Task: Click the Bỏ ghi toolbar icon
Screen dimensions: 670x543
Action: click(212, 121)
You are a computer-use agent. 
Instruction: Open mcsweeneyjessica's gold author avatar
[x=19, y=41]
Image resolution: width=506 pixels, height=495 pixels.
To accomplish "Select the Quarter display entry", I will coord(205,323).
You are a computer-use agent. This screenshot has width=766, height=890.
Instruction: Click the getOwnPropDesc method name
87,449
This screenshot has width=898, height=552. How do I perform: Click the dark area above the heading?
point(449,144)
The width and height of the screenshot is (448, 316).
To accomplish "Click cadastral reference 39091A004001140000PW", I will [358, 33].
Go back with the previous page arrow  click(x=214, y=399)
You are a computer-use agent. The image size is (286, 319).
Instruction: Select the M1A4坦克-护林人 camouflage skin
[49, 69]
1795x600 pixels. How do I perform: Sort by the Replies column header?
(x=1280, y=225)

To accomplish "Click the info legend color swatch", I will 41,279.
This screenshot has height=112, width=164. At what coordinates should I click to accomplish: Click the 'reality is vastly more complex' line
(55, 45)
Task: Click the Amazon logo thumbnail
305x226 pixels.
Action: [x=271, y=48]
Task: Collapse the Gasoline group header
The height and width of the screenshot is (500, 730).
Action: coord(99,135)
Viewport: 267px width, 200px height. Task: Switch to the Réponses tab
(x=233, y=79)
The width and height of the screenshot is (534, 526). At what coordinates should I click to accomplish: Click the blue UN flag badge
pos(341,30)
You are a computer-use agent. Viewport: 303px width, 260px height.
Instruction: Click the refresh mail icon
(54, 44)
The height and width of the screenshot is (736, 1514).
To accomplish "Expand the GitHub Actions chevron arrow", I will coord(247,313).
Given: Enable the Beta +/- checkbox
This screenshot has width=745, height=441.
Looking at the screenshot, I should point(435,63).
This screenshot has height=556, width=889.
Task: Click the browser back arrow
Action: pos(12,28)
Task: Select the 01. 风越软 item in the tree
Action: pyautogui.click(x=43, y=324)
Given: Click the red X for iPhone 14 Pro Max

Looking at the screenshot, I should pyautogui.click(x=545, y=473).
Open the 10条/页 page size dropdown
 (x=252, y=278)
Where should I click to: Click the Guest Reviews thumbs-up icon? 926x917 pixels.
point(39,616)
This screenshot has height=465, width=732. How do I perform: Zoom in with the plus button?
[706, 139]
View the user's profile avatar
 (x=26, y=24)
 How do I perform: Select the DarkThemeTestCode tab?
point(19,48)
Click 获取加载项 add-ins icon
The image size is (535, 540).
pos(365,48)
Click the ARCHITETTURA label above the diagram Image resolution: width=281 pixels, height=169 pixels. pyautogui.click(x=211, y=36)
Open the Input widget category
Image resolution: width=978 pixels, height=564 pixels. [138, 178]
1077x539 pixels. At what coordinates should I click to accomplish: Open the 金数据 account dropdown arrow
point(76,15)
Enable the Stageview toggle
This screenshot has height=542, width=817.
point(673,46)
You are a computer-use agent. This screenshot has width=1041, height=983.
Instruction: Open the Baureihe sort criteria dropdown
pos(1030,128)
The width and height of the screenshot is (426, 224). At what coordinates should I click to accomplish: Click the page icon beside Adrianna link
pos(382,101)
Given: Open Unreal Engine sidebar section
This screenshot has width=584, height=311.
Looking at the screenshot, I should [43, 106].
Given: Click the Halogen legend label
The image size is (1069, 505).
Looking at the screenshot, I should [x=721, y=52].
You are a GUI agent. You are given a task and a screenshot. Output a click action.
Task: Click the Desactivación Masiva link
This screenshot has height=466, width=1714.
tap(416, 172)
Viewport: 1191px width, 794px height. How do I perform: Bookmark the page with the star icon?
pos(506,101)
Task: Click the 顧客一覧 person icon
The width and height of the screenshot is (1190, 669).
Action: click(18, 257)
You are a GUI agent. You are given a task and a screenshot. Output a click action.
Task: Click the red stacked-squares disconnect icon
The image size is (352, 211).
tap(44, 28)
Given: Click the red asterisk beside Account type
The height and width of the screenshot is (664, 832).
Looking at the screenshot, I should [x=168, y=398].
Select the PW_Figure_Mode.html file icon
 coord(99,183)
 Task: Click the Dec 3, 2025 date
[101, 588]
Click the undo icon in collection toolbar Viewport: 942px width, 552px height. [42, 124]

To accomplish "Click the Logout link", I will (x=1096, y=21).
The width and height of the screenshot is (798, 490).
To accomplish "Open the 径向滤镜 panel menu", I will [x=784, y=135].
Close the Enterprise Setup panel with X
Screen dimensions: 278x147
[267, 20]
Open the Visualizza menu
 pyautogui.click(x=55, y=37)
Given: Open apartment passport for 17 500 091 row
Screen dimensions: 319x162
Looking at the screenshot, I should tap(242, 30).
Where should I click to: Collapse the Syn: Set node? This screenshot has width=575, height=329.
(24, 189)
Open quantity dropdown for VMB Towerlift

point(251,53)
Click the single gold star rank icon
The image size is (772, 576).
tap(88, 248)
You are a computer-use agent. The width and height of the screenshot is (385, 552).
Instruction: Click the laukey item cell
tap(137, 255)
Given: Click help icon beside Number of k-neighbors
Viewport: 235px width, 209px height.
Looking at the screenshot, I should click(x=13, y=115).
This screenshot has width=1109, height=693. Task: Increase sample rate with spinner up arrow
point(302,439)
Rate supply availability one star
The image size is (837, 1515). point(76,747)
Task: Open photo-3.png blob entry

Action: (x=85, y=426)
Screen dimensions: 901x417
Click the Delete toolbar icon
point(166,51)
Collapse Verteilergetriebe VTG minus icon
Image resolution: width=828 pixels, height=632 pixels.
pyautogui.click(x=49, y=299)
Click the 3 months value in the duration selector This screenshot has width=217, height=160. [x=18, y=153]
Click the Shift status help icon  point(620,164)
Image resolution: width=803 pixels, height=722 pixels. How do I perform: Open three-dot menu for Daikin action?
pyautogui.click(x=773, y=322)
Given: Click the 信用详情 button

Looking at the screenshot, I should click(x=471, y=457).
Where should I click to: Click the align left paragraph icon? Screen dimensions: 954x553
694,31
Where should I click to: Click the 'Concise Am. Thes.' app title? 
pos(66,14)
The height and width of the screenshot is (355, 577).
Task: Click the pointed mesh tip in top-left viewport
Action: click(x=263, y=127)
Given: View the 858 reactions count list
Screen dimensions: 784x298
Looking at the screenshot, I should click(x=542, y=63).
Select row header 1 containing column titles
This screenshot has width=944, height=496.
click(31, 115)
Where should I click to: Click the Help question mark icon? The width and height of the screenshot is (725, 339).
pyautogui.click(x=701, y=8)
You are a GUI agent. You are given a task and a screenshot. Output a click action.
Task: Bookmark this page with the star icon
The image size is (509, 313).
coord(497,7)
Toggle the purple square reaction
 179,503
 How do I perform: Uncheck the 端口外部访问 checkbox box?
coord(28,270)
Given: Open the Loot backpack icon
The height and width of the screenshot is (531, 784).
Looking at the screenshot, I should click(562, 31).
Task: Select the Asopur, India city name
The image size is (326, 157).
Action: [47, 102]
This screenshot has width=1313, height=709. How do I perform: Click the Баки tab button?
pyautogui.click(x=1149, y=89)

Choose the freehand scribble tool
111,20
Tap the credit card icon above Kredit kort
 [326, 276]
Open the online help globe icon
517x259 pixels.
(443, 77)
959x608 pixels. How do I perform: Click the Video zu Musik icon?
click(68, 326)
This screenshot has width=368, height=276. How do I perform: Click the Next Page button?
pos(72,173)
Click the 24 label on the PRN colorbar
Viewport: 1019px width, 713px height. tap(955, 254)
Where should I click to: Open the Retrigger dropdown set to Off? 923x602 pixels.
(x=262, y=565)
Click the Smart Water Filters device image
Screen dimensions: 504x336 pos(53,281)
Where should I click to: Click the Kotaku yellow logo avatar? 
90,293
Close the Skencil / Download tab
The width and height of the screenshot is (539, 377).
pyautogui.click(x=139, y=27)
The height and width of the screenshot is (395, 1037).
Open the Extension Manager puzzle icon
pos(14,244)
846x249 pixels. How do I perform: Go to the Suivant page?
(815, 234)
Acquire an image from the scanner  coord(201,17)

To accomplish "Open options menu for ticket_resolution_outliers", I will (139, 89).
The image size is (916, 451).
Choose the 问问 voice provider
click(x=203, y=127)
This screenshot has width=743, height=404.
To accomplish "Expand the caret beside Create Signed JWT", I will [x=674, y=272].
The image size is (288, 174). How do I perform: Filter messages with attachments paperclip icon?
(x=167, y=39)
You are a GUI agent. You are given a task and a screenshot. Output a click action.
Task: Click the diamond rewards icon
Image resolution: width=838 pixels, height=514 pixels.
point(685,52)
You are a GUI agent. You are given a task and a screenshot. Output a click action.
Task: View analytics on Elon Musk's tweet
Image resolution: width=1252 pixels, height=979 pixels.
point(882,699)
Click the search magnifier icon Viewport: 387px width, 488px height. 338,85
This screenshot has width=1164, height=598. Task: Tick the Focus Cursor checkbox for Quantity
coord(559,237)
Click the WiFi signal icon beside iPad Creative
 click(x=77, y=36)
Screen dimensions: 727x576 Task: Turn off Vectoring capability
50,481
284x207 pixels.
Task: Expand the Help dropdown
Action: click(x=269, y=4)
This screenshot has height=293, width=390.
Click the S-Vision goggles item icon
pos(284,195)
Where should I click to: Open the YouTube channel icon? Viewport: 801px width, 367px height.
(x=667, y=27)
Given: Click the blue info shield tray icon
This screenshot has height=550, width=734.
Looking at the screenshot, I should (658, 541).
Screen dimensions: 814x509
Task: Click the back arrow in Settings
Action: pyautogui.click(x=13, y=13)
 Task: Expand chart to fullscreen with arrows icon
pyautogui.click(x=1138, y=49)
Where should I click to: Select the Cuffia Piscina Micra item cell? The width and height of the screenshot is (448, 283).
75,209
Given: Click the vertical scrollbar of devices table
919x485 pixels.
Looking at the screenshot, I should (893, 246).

:::::

> **Assigned task**
Please transcribe only the lines in the records above running from the line that has "Instruction: Open the" through the line that has "Given: Open Unreal Engine sidebar section", both included, exactly as they appear.

> **Written response**
Instruction: Open the Baureihe sort criteria dropdown
pos(1030,128)
The width and height of the screenshot is (426, 224). At what coordinates should I click to accomplish: Click the page icon beside Adrianna link
pos(382,101)
Given: Open Unreal Engine sidebar section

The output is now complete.